◆ YOUR ASSIGNMENT:
Copy the material below word for word, starting at its first line and ending at the line that contains "Looking at the image, I should click on (324, 215).", with both of those lines included.

[Records from a data collection]
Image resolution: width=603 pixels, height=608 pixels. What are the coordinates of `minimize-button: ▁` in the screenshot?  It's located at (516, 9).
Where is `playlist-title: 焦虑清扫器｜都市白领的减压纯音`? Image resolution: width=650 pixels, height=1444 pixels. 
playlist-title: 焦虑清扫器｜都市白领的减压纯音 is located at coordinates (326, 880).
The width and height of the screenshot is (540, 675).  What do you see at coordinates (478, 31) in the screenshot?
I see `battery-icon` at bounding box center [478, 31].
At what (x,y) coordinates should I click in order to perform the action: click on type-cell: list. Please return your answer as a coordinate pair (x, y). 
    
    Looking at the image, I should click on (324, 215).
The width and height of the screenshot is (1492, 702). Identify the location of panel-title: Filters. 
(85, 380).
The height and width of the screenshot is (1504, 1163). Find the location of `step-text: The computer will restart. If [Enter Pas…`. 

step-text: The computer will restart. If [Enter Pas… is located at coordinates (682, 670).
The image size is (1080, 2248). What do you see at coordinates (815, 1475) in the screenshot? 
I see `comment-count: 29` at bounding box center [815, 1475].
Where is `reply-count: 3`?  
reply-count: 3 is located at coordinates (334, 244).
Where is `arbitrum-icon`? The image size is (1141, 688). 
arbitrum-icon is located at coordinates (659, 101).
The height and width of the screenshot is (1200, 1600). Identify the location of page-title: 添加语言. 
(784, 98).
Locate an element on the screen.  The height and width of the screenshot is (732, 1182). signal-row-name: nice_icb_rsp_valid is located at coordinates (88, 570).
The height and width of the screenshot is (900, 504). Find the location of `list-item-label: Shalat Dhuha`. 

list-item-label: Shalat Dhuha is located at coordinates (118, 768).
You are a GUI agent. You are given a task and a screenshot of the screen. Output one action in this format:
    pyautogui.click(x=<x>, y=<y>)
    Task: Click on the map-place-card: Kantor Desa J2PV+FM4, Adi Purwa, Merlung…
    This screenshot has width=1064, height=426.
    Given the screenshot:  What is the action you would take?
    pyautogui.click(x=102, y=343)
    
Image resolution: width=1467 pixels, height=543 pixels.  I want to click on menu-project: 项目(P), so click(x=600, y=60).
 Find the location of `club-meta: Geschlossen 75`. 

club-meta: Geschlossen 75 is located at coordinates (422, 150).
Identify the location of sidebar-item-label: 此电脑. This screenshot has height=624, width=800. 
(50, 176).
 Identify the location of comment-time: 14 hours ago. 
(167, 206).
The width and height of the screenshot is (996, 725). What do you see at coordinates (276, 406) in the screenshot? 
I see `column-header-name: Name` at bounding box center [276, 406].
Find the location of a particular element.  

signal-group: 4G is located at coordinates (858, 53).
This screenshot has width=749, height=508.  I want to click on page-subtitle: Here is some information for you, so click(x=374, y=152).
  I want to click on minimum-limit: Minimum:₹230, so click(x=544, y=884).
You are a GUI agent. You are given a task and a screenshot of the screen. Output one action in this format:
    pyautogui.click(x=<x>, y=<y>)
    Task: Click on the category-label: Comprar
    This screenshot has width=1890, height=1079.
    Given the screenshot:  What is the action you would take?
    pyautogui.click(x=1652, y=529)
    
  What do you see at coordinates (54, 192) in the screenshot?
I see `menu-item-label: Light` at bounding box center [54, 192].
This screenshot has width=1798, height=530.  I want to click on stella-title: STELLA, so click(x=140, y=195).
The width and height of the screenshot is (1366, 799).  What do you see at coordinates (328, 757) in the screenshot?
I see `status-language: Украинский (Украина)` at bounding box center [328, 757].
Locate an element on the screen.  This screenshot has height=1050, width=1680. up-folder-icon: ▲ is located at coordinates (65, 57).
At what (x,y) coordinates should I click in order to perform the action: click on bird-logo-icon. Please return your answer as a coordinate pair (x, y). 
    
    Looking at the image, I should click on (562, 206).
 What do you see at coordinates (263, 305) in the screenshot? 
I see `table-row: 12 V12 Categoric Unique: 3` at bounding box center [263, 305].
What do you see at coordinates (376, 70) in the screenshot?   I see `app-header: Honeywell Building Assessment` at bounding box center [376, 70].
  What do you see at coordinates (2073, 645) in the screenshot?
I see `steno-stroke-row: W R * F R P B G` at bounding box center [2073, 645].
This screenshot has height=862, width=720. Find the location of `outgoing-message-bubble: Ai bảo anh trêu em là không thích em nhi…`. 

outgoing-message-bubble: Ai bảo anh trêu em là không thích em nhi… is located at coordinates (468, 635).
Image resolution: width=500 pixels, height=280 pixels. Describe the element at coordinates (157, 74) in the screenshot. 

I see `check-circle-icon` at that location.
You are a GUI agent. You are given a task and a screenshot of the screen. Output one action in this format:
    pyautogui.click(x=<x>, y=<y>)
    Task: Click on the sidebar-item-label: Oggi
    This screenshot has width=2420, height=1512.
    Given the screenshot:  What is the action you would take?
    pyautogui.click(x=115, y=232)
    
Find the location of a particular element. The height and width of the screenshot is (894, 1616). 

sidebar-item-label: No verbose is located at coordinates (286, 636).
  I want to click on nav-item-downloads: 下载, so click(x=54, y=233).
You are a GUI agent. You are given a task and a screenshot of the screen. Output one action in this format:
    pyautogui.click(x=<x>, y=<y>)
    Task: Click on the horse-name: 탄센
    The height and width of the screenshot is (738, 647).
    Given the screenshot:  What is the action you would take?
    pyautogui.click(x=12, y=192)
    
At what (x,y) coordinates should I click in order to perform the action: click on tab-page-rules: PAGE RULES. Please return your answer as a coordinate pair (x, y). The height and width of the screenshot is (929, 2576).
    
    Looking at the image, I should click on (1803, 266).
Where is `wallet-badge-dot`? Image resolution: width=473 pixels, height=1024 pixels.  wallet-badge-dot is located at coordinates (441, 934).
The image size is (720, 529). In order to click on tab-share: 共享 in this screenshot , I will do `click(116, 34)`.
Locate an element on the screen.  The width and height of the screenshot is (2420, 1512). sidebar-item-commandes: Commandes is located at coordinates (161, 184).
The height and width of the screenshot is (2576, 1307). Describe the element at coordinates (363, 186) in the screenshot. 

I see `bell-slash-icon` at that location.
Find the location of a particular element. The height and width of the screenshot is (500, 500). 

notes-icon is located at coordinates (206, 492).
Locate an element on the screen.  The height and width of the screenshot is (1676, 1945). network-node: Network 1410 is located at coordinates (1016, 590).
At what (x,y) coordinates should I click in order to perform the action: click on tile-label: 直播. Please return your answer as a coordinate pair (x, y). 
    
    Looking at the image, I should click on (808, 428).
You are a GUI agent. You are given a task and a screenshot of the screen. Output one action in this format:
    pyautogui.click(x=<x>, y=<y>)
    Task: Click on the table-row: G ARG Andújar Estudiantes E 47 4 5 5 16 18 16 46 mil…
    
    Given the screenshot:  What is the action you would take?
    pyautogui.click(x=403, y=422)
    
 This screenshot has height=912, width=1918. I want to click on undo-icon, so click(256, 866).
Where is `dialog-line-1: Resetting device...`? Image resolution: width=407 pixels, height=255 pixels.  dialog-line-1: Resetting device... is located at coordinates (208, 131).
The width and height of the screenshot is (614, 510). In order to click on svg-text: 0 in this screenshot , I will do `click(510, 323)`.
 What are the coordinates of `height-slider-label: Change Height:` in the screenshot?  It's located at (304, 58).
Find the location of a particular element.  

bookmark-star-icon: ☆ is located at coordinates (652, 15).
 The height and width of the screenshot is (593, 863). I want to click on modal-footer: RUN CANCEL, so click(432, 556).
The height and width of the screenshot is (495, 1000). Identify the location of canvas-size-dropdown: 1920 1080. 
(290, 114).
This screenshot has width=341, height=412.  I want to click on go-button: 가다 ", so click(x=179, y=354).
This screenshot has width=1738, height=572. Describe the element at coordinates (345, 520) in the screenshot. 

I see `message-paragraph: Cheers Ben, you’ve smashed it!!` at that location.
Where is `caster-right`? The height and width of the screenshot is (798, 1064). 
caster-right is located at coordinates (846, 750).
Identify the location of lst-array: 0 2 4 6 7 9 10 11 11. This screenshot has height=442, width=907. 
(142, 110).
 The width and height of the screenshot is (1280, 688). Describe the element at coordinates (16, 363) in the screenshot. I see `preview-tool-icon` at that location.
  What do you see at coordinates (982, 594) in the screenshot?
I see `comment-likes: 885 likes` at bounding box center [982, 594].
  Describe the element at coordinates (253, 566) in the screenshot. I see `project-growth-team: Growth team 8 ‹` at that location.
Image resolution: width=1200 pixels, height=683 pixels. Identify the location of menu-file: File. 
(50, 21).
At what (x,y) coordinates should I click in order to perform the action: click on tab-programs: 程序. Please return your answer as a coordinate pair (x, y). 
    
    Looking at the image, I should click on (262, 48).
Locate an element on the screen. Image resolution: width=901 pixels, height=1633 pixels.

◆ SOLUTION TO THIS PROBLEM:
Image resolution: width=603 pixels, height=608 pixels. What are the coordinates of `minimize-button: ▁` in the screenshot?  It's located at (516, 9).
Where is `playlist-title: 焦虑清扫器｜都市白领的减压纯音`? Image resolution: width=650 pixels, height=1444 pixels. 
playlist-title: 焦虑清扫器｜都市白领的减压纯音 is located at coordinates (326, 880).
The width and height of the screenshot is (540, 675).  What do you see at coordinates (478, 31) in the screenshot?
I see `battery-icon` at bounding box center [478, 31].
At what (x,y) coordinates should I click in order to perform the action: click on type-cell: list. Please return your answer as a coordinate pair (x, y). 
    
    Looking at the image, I should click on (324, 215).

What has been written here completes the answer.